### Task description
Across the whole listing, how many lines hold the word "label"? Reply with the number by itself.

-=-=-

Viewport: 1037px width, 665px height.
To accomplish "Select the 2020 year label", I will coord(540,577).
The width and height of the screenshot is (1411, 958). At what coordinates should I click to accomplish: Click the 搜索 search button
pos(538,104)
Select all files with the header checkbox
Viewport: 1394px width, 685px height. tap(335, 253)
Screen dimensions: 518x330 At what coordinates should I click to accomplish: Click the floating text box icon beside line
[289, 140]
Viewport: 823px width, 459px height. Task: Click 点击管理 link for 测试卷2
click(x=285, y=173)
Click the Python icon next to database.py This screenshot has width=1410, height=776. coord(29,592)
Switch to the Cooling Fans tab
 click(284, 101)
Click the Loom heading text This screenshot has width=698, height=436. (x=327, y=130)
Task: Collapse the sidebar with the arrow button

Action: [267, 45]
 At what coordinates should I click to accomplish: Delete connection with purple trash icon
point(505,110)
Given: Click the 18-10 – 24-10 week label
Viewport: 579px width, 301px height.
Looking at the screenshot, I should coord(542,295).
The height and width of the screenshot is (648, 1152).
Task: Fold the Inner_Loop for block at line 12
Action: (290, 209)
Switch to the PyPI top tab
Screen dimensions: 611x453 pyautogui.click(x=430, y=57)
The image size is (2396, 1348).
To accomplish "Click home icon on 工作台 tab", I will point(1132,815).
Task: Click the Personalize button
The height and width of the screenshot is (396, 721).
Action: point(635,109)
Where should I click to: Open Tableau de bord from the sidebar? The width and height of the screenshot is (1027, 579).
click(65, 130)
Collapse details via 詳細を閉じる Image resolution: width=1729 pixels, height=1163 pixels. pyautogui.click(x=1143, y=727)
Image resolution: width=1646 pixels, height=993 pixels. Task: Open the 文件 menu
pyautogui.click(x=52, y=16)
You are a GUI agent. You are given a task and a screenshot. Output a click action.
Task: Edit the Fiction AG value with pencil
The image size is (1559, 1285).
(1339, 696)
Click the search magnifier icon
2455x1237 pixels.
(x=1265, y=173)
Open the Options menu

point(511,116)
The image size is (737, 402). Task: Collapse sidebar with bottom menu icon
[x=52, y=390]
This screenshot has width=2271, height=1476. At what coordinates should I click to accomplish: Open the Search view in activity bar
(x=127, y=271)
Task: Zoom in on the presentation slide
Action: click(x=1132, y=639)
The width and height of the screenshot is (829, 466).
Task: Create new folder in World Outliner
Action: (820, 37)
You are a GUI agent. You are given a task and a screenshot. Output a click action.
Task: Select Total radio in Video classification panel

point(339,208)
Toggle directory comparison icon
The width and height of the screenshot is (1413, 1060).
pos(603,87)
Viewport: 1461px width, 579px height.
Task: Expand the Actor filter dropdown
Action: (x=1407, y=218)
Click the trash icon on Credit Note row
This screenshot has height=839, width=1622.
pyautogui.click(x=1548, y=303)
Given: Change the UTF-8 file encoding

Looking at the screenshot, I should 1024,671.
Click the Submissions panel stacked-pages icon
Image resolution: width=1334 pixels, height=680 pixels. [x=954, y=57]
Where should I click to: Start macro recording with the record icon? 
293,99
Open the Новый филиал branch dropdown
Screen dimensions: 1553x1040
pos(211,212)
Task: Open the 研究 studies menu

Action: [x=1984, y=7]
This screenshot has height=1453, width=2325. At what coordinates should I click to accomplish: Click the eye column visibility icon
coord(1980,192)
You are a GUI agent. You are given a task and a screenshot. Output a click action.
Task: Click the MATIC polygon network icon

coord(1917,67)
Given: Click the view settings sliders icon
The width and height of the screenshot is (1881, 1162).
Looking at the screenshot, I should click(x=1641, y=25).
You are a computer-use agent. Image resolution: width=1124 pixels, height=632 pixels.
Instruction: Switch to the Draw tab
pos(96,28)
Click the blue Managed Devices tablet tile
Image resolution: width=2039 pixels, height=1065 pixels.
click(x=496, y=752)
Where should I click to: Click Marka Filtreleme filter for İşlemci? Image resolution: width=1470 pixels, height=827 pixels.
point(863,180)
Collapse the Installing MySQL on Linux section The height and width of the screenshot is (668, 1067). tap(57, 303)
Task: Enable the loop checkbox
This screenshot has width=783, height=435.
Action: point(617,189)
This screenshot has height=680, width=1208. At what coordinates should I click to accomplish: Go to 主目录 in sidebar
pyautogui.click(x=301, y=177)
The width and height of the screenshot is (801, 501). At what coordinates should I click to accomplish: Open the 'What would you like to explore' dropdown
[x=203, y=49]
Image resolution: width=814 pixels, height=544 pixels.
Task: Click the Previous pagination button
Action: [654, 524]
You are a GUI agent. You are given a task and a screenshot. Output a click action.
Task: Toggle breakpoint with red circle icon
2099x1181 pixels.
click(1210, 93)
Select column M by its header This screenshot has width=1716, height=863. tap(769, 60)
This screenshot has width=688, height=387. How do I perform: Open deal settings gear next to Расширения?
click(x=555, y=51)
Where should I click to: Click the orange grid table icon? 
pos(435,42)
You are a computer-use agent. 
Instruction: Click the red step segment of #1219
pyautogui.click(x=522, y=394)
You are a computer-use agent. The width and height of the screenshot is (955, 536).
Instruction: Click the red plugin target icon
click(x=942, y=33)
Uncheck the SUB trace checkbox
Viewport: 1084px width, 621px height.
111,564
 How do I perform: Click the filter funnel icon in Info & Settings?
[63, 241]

-=-=-

### Reply
2